The draft amendment to House Bill 520 — submitted Tuesday to the Senate Ways and Means Committee — did not receive a completely warm welcome. And the New Hampshire Fiscal Policy Institute, which questions cutting taxes when the state doesn’t have the money to fund essential programs, has already come out against it.

The brouhaha, first reported May 3 by NHBR, began after audit letters were sent out by the DRA to restaurants informing them that their business enterprise tax would be determined by counting the gross W-2 income of tipped employees.

The DRA never tried to tax business on tips before. Indeed, previous regulations indicated that such tips were exempt from the BET, which is a tax on wages, interest and dividends. It is primarily paid by companies that don’t make enough money to pay the business profits tax.

The DRA also didn’t try to tax tips after 2008, when regulations were changed to clarify the situation. It was only this year, after the DRA gained access to employees’ W-2 forms, that the collection effort began.

The New Hampshire Lodging and Restaurant Association cried foul, maintaining that businesses have no control over customers’ tips to their workers, so they shouldn’t be counted as part of the business enterprise. Restaurants include them on W-2 forms so the federal government can accurately tax workers, as well as to compute various forms of payroll taxes.

But the DRA said the law is clear that tips are part of the overall enterprise and the state has had the authority to tax them all along. Indeed, it said, some businesses were already paying them. However, it did concede that its regulations were confusing in the past, so it would only start collecting them this tax year and not seek back payment from businesses.

On Tuesday, a hearing was held on the amendment to House Bill 520 — which would study allowing keno games. Sponsored by Sen. Ways and Means Chairman Bob Odell, R-Lempster, it would block that collection by defining compensation as wages and other payments paid “directly or accrued by the business enterprise.” The NLHRA and several restaurant owners testified for the amendment.

But Jeff McLynch, the New Hampshire Fiscal Policy Institute’s executive director, said that the amendment should be rejected for several reasons.

For one, he said, no one is sure how much money is involved. The DRA has not provided an estimate, and McLynch noted that several other tax breaks businesses were seeking could cost the state some $50 million.

McLynch also said it’s’ unfair that “employers are allowed to treat tips as compensation for the purposes of meeting the federal wage standard,” but then are allowed to ignore them in calculating their taxes.

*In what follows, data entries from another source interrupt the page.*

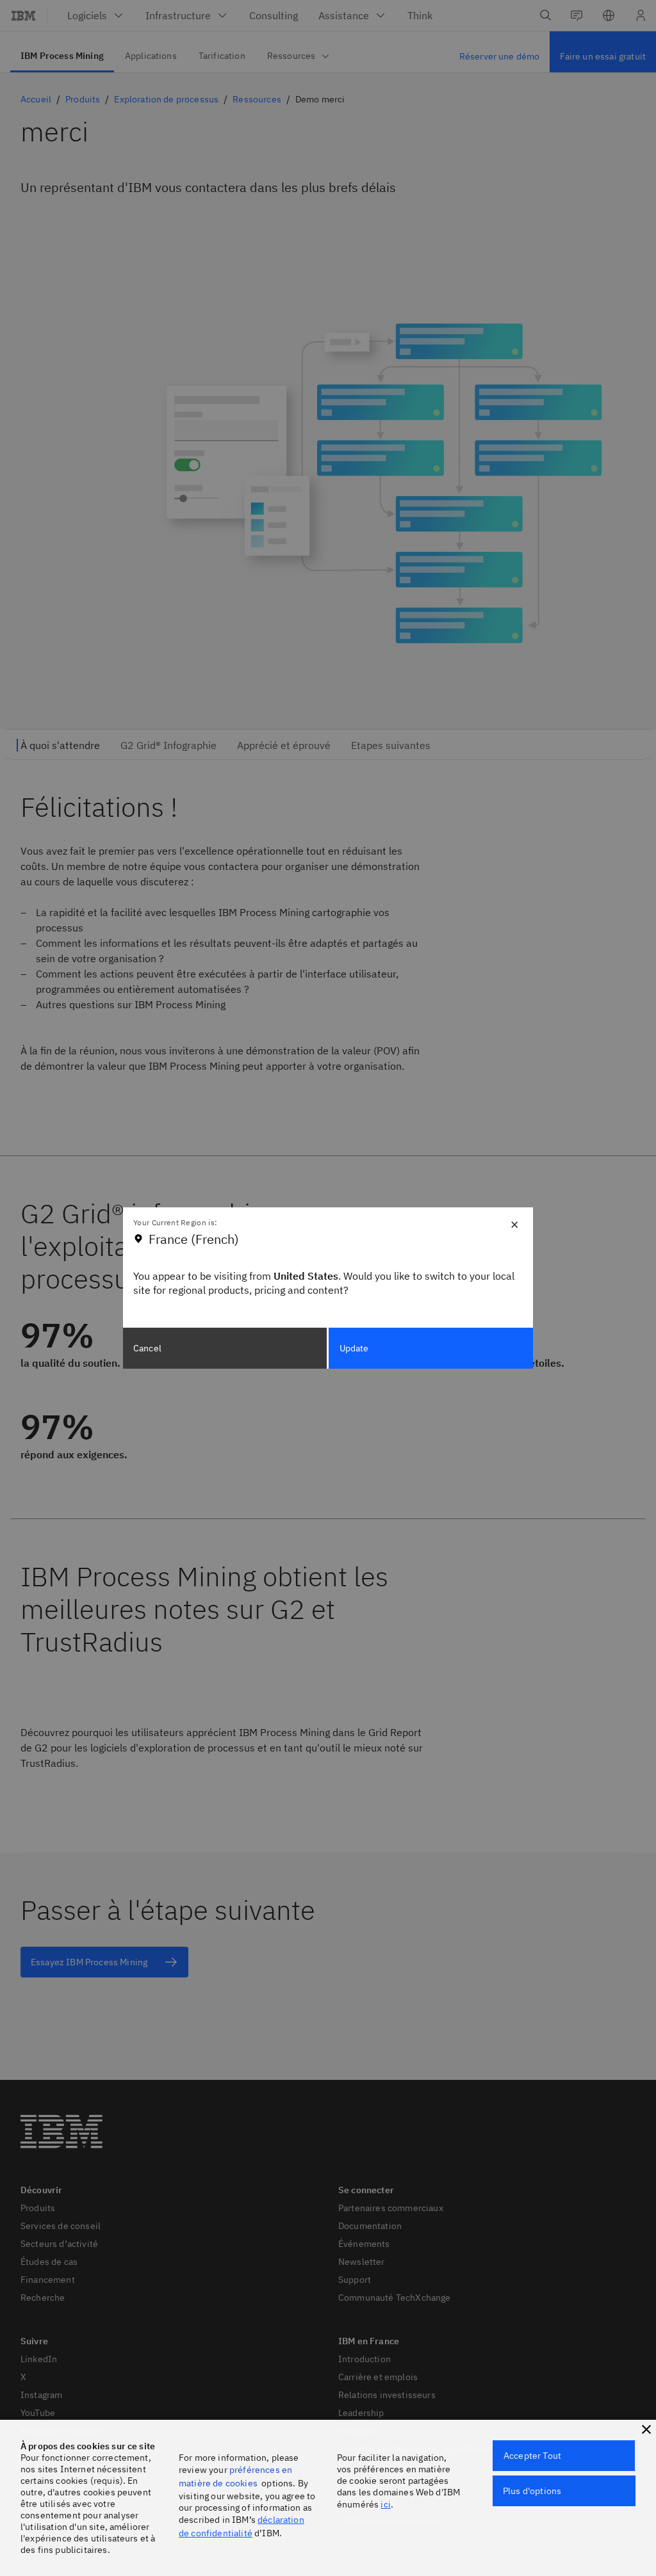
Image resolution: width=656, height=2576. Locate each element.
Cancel (147, 1348)
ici (385, 2504)
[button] (646, 2429)
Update (354, 1348)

“Employers would be permitted to treat tips in two different ways, both to their benefit,” McLynch testified.

He also said if employers were able to exempt tips from the BET, what about bonuses and commissions? All this could erode the base of the BET, he argued.

“The BET is not designed as a direct tax on the compensation, interest, or dividends any one person receives. Rather, it is intended to serve as tax on overall economic activity,” argued McLynch. “Tip compensation, as it represents payment for services rendered, is simply part of that larger economic whole.”

Mike Somers, president and CEO of the Lodging and Restaurant Association, said he doesn’t see the tip tax as lost revenue for the state, but as “found money.” Very few, if any, of his members were paying the tax before.

“This is a new tax as far as we are concerned — a tax by audit,” he said. “That’s not how the process is supposed to work.”

The committee did not vote on the amendment, and there was some discussion that it might also be included in House Bill 2, the trailer bill to the budget.